### INFORMATION GIVEN
=== Begin Enclosure ===
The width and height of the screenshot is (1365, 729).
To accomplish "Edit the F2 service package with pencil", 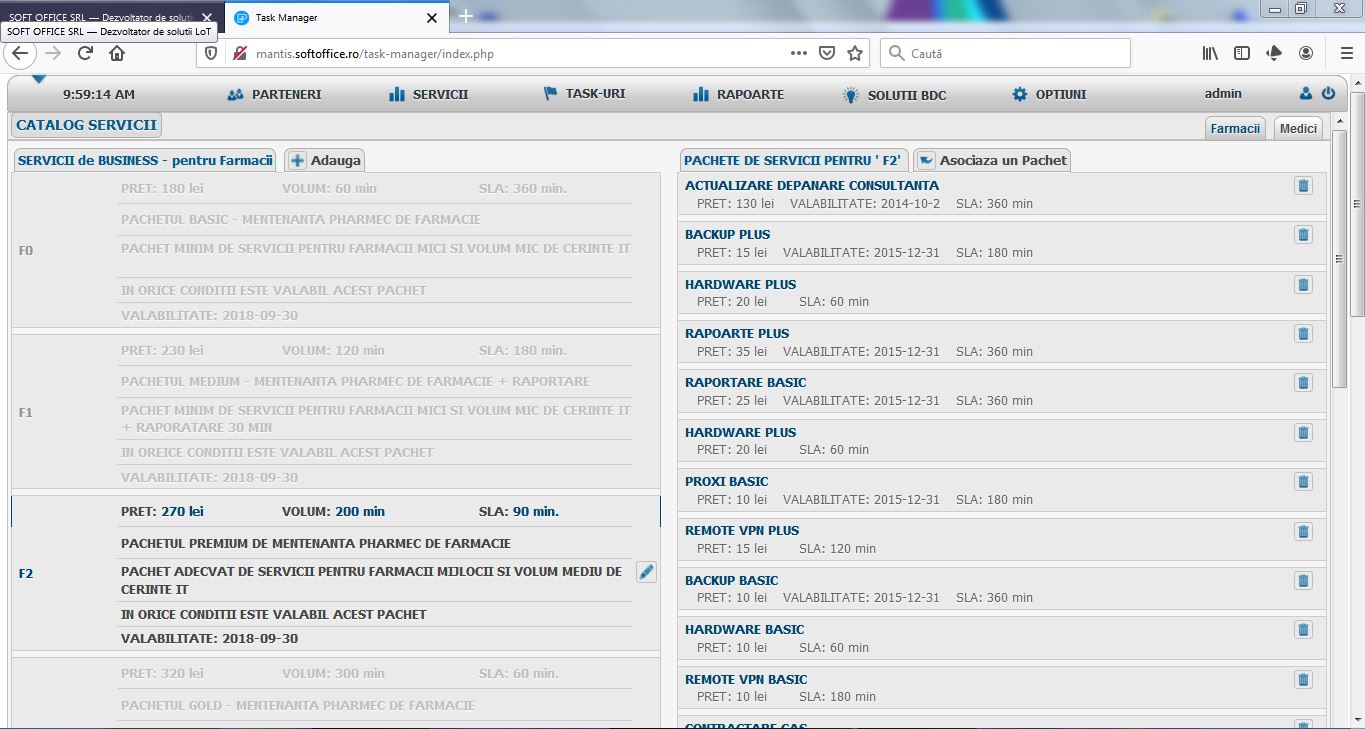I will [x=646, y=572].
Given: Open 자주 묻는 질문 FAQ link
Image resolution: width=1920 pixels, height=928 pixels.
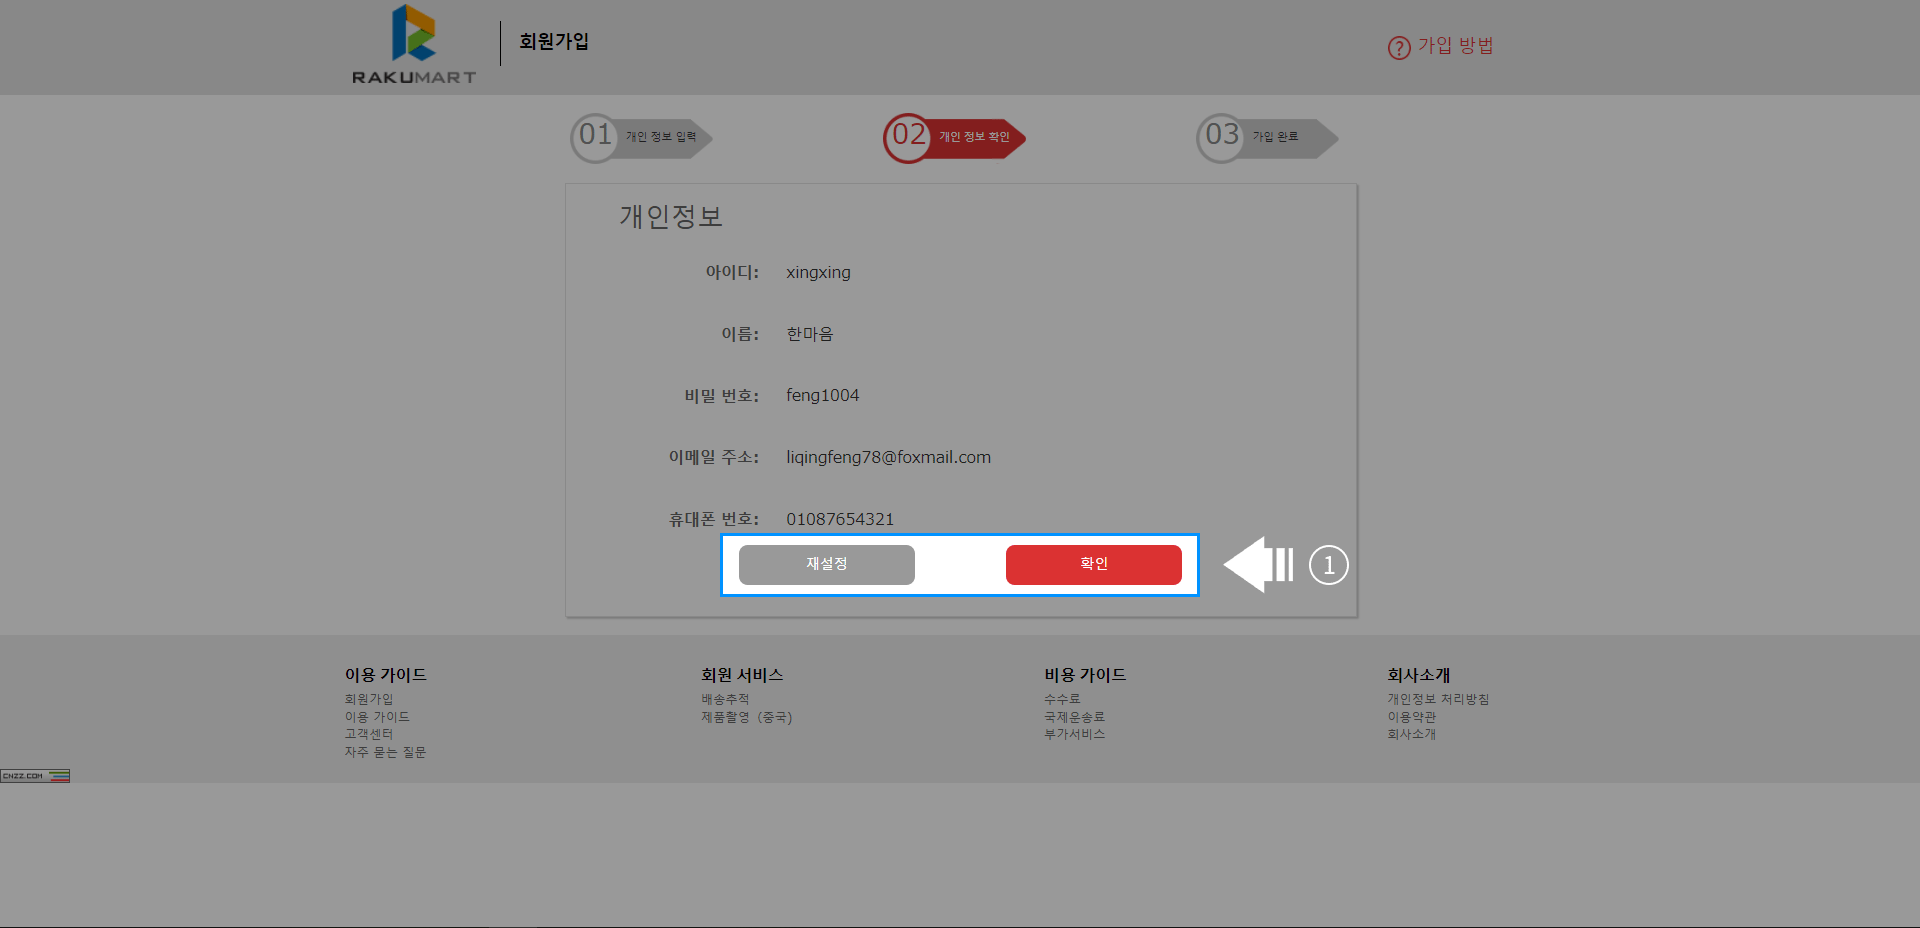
=== End Enclosure ===
=== Begin Enclosure ===
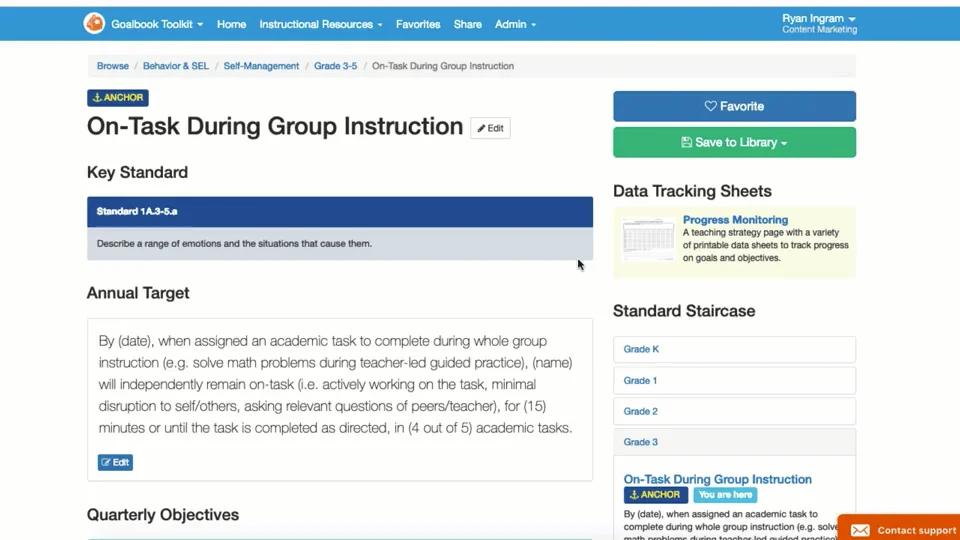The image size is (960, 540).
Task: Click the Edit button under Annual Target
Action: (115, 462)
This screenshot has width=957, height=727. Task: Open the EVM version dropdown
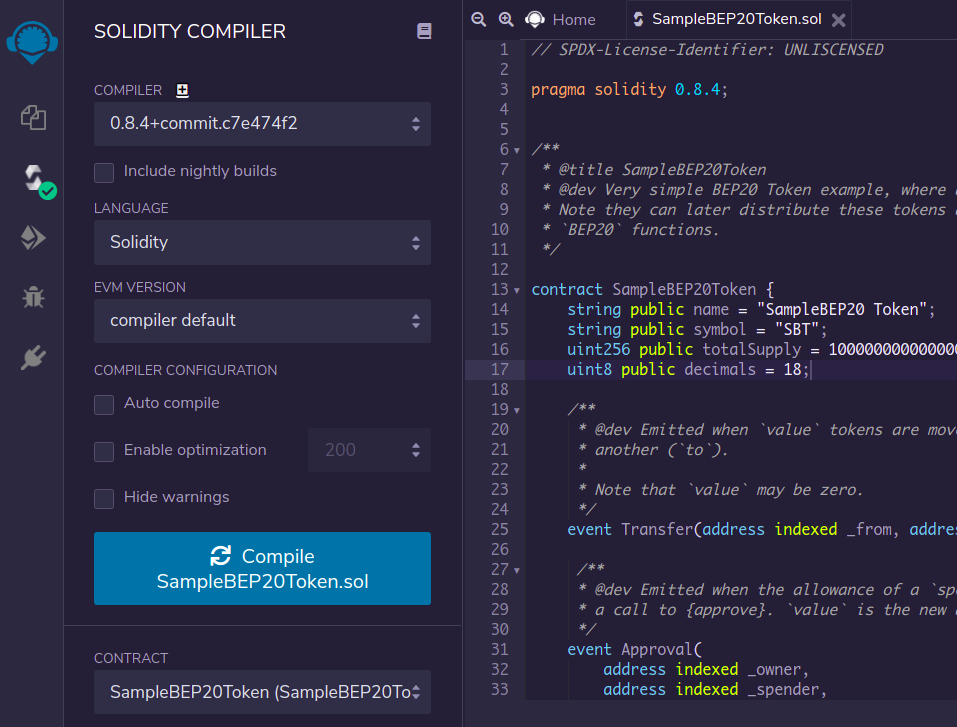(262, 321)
=== End Enclosure ===
=== Begin Enclosure ===
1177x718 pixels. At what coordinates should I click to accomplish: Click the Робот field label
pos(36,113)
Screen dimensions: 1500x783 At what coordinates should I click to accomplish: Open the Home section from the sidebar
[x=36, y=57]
=== End Enclosure ===
### WORK TASK
From the entries above, restate word for word the lines from the line containing "Given: Open 자주 묻는 질문 FAQ link" to the line containing "Image resolution: width=1920", both ends included, and nothing more.

### RESPONSE BELOW
Given: Open 자주 묻는 질문 FAQ link
Image resolution: width=1920 pixels, height=928 pixels.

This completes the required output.